生物教育学会第64回全国大会


知の食卓23号 1998.2.1
       

 今回は、少し内容を変えまして、生物教育学会第64回全国大会(於 千葉大学)の様子をお伝えします。本研究室からの発表と私が興味を持った発表について紹介します。



 「子供達の紫外線に対する認識」
山田剛秀・森本弘一(奈良教育大学)
 小学5年生、中学2年生、高校2年生、大学2年生、教師を対象に紫外線に対する認識調査をアンケ−トにより行った。
 紫外線に関連のある用語は、学校段階が上がるにつれて、認識の割合が上がっているが、内容を見ると、小学生では「紫外線に当たると体が溶ける」など誤った認識が見られた。
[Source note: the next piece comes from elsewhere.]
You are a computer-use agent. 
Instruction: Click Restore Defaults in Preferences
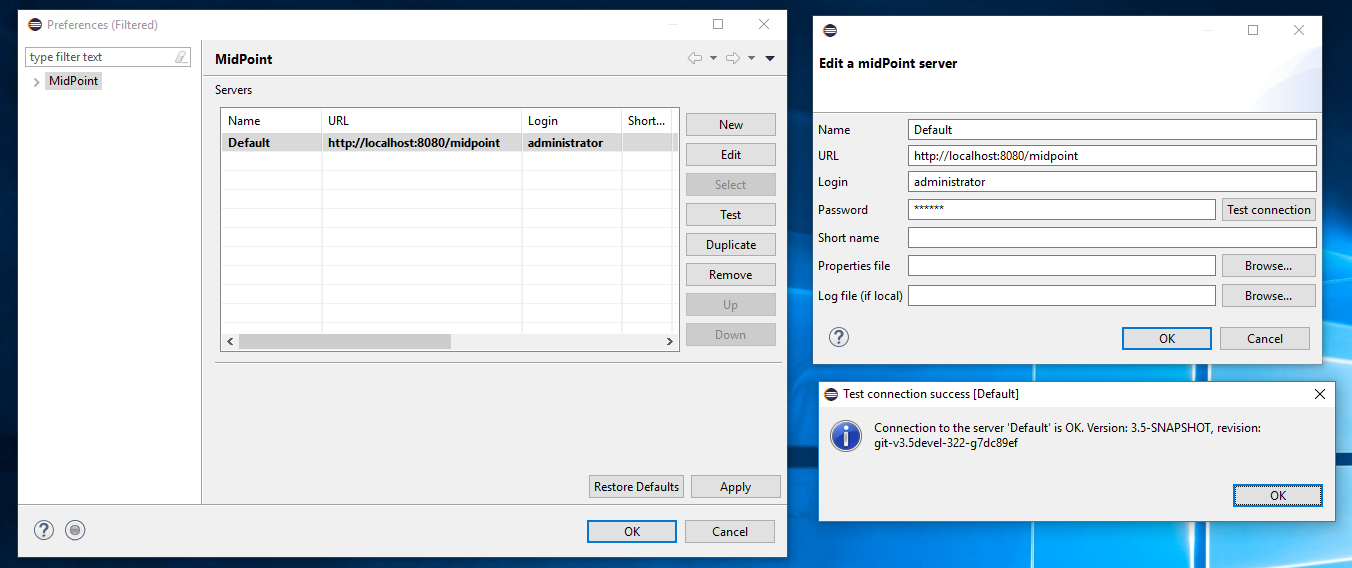click(636, 487)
「日光消毒」や「日焼け」は、十分に認識しているとは言えなかった。これらの知識は、メディアから得たものが多い。よって、学校で紫外線について正しく教える必要があると思われる。教師の調査でも同様な回答が得られた。

 「植物に及ぼす紫外線の影響 その2」
  中道知子・森本弘一(奈良教育大学)
 アサガオ、ナスについては、UV-B30000J/u、UV-C2000J/uの照射で、葉が枯れたり、変色したりといった影響が見られた。アオウキクサでは、UV-B10000J/u、UV-C1000J/u以上で、葉状体数が抑制される様子が見られた。ハツカダイコンでは、UV-B5000J/u、UV-C500J/u以上の照射で、茎の伸張が抑制された。以上の実験は、照射時間が授業時間内で行えるし、設備も簡単であるため、紫外線が植物に及ぼす影響を示す実験として高等学校で示すのに有効ではないかと思われる。

「中学校理科における海藻の教材化」
金井塚恭裕・片山舒康(東京学芸大学)
 紅藻イカノアシを用いて、光合成の様子を観察させるものである。BTB溶液を加えた海水に呼気(二酸化炭素)を吹き込み、酸性化させ、そこにイカノアシを入れ、明所に置くと、50分以内で緑色から青色に変色し、二酸化炭素が消費されることが示された。紅藻も光合成を行っていることを示すことが出来る。イカノアシは、海藻の中でも光合成能力が高いので、教材として適している。

「リタ−フォ−ルの教材化」
長尾忠泰(神奈川県立氷取沢高校)
 環境教育の中で森林教材の重要性が増している。リタ−フォ−ルは森林の動態を知る一つの方法である。タブノキ、スダジイなどからなる環境保全林で、一定の面積内における落ち葉の乾燥重量を毎月1年間測定した。その結果、常緑樹も落葉していることを示すことが出来、4月、5月の落葉が多いことを示すことが出来た。生徒にとっては、予想とは異なる結果となり、森林についての認識を深めることが出来た。